_How to complete this task_.
Report how many lines in the records below contain the word "computer". Nothing else belongs in the answer.

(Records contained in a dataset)
--- START ---
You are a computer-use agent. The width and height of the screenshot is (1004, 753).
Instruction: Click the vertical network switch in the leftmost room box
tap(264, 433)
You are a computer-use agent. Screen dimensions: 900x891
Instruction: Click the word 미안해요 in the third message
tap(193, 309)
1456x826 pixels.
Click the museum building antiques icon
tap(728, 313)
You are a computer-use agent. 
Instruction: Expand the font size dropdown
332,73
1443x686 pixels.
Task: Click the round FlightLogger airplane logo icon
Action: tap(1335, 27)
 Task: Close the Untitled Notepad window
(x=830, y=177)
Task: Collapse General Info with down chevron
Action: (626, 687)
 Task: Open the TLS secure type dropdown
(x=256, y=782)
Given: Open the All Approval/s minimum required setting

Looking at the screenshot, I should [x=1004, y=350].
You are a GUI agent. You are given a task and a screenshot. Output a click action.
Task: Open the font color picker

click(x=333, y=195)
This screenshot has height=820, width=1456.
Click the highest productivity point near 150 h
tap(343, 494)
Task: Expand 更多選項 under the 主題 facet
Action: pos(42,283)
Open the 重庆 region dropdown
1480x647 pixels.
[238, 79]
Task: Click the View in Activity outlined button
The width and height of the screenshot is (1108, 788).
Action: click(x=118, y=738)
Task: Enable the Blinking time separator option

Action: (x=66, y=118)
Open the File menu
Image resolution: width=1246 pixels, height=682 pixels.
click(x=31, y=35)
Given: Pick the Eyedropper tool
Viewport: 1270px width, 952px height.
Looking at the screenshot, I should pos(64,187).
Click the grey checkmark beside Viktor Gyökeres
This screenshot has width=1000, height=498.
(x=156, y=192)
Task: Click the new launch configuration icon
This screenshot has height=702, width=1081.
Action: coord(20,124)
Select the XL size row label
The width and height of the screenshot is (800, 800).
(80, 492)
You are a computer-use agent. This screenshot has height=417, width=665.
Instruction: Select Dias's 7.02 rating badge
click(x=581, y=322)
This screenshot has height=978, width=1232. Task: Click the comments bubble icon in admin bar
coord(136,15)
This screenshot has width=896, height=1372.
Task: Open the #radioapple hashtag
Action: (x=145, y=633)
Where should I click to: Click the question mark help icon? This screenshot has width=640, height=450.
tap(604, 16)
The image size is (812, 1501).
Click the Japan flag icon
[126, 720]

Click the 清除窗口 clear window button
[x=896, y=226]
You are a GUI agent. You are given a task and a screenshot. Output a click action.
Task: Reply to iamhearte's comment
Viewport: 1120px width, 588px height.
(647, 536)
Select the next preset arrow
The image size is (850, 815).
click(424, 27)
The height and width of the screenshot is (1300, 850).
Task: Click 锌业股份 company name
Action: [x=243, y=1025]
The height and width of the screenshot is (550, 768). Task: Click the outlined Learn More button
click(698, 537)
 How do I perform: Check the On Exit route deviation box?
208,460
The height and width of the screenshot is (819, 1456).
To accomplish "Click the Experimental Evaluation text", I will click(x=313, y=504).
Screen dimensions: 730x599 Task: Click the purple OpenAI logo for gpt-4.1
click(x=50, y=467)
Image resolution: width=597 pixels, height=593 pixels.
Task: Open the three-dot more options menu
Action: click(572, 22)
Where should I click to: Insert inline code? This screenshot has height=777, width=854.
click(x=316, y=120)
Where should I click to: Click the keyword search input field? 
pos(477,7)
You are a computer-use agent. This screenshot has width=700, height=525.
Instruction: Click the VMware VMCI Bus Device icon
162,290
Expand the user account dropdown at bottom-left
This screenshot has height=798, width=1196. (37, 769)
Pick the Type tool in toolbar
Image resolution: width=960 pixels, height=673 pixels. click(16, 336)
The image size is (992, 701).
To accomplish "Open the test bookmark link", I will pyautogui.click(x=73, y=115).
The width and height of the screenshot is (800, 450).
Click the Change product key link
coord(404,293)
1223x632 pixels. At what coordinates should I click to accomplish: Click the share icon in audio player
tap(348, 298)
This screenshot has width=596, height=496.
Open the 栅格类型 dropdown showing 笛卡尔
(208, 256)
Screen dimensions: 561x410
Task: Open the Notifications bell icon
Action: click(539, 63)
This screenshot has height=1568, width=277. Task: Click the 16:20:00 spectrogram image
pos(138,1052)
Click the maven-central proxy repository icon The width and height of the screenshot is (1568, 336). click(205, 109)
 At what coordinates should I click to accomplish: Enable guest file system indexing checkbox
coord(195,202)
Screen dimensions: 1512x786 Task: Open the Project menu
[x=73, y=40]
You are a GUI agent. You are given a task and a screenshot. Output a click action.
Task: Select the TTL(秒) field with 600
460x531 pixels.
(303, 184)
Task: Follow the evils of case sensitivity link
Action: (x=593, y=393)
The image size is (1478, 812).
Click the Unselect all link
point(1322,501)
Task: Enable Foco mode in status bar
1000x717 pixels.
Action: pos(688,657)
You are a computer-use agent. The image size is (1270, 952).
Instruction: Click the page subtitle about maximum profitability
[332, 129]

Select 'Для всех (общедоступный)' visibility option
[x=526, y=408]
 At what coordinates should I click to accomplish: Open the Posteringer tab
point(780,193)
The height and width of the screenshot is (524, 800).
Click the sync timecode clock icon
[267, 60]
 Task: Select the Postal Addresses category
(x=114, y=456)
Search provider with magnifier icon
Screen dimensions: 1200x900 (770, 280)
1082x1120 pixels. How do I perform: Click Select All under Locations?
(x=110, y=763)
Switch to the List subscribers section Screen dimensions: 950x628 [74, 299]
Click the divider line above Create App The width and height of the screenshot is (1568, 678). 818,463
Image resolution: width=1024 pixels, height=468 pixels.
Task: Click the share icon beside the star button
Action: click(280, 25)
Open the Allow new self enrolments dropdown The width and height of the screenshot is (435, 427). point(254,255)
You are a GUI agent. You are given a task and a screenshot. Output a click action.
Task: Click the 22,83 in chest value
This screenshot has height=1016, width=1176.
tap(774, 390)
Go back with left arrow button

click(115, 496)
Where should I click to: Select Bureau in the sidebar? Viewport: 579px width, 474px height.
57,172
--- END ---
_Written reply_.
6